Frignano - Villa di Briano

Frignano, ferito gravemente dall’ex della sua compagna: la vittima è di Frattaminore

Frignano – Riduce il nuovo compagno della sua ex convivente in fin di vita colpendolo con violenza inaudita con un mazzo di chiavi alla tempia davanti alla figlia di quattro anni. Protagonisti di questa storia di violenza un cittadino albanese ed un uomo di Frattaminore, di 32 anni, che ora lotta contro la morte, ricoverato in coma farmacologico presso la clinica Pineta Grande di Castel Volturno, con la sola colpa di essersi innamorato, corrisposto, della ex compagna del suo aggressore.

L’albanese, Aleks Hoxha, 33 anni, è stato arrestato dai carabinieri del nucleo operativo e radiomobile del reparto territoriale di Aversa, coordinati dal colonnello Antonio Forte, in via Chirico a Frignano, in flagranza di reato per tentato omicidio e atti persecutori. L’uomo si è presentato presso l’abitazione della propria ex convivente ucraina, probabilmente, per tentare, con le buone e con le cattive, come aveva già fatto altre volte, di convincerla a tornare con lui, ma, una volta sul posto, ha trovato nella casa il nuovo compagno della donna, che lo aveva lasciato da un anno. Un abbandono che l’albanese non aveva mai accettato, tanto da sottoporre la ex compagna a vero e proprio stalking con minacce e continui controlli presso l’abitazione di Frignano. Probabilmente se non si fosse avuto questo epilogo, l’ex compagna dell’albanese sarebbe potuta essere l’ennesima vittima dell’ossessione del possesso di molti uomini che guardano la donna come fosse una loro proprietà.

Alla vista dell’uomo, quando ha capito che si trattava del nuovo compagno dell’immigrata, in un raptus di gelosia, Alexha Hoxha ha colpito violentemente alla testa con un oggetto contundente, quasi certamente un grosso mazzo di chiavi inferto alla tempia del malcapitato alla presenza della donna e della figlia di 4 anni.  Grazie ad una segnalazione al 112, sul posto è giunta immediatamente una gazzella dei carabinieri il cui equipaggio ha bloccato l’aggressore mentre stava risalendo a bordo della propria autovettura per allontanarsi dall’abitazione.

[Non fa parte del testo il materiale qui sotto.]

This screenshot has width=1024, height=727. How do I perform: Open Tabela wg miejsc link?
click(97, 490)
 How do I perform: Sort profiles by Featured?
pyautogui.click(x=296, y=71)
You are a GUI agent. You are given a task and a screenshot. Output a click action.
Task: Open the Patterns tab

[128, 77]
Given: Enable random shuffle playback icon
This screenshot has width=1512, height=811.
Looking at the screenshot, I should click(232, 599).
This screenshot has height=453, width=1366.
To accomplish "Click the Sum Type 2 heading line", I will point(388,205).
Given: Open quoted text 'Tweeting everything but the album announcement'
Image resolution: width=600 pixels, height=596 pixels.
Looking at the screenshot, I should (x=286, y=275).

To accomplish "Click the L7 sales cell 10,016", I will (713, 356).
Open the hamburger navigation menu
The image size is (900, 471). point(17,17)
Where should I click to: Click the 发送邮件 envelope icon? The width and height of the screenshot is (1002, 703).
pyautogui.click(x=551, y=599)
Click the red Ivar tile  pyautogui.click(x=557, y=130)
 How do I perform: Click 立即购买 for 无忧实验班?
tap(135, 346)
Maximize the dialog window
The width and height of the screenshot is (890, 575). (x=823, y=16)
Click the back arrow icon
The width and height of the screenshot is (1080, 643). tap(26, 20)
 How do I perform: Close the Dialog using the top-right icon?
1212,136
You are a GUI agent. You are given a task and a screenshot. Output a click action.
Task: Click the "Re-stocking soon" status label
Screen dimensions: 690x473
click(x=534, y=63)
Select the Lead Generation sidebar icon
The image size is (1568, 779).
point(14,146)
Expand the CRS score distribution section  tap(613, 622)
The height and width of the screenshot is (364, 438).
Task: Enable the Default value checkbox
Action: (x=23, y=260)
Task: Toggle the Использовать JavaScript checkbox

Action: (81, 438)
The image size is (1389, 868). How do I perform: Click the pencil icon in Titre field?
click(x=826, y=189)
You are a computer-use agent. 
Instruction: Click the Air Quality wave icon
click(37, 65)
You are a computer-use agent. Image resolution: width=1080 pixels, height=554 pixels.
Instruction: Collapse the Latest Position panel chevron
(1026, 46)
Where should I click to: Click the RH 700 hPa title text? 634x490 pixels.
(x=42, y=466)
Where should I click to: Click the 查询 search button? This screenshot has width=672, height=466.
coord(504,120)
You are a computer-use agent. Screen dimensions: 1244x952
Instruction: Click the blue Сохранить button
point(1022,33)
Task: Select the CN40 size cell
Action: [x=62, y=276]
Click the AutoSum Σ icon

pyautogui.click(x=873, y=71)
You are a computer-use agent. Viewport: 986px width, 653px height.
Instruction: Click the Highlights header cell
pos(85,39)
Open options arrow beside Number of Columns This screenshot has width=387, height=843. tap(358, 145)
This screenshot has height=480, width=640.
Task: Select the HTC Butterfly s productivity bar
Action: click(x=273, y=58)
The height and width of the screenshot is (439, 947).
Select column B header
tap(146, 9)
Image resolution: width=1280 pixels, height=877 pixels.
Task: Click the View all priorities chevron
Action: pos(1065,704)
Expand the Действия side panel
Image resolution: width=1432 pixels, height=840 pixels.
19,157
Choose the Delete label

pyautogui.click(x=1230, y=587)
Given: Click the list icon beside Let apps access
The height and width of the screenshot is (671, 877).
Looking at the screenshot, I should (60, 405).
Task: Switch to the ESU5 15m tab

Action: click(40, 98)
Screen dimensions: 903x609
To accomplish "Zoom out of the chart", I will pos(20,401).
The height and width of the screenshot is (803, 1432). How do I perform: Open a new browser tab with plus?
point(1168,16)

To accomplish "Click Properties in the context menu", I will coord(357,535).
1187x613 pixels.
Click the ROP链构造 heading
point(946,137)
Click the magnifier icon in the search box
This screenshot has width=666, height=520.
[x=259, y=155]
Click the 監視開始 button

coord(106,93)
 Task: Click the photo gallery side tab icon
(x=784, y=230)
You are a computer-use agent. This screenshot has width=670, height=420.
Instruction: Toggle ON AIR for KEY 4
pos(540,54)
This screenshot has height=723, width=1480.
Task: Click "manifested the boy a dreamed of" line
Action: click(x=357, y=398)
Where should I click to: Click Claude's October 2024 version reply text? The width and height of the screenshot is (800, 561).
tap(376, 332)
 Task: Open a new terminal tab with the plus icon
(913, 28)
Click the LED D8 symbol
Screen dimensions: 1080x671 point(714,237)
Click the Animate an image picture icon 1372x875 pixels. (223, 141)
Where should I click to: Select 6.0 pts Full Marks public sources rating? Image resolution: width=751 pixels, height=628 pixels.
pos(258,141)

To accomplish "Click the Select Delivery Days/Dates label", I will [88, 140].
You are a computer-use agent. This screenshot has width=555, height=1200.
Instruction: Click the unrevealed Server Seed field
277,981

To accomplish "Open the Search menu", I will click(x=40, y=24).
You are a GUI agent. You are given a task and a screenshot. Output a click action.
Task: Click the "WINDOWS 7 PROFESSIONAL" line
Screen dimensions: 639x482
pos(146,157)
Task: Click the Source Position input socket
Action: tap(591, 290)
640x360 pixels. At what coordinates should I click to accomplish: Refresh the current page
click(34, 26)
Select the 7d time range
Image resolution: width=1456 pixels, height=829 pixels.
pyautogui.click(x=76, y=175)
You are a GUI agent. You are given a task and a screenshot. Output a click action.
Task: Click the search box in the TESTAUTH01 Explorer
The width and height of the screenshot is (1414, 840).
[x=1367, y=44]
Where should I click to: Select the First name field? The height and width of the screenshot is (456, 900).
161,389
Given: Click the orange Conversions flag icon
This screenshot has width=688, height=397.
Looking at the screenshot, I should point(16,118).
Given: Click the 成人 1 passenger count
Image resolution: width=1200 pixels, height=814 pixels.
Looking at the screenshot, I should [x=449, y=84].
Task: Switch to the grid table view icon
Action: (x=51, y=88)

La vittima,  soccorsa dai sanitari del servizio di emergenza 118, è stata trasportata presso il pronto soccorso dell’ospedale “San Giuseppe Moscati” di Aversa, dove i sanitari gli hanno riscontrato, come si legge nel referto, “estesa emorragia cerebrale da verosimile sfondamento teca cranica procurata da verosimile oggetto da punta” per cui si è reso necessario il trasferimento  presso l’ospedale di Castel Volturno “Pineta Grande”, dove è stata sottoposta ad intervento chirurgico ed è tuttora ricoverata in prognosi riservata, in coma farmacologico, in reale pericolo vita. Sul luogo dell’aggressione gli uomini del colonnello Forte hanno anche recuperato e sequestrato un mazzo di chiavi che, quasi certamente, è stato utilizzato per colpire l’incolpevole vittima alla tempia in maniera violenta. Saranno, comunque, i successivi esami sul reperto a dare conferma di quanto ipotizzato dai militari. L’albanese, residente ad Acerra, dopo le formalità di rito, è stato associato alla casa circondariale di Poggioreale, a Napoli, in attesa delle decisioni che adotteranno i magistrati della procura di Napoli Nord.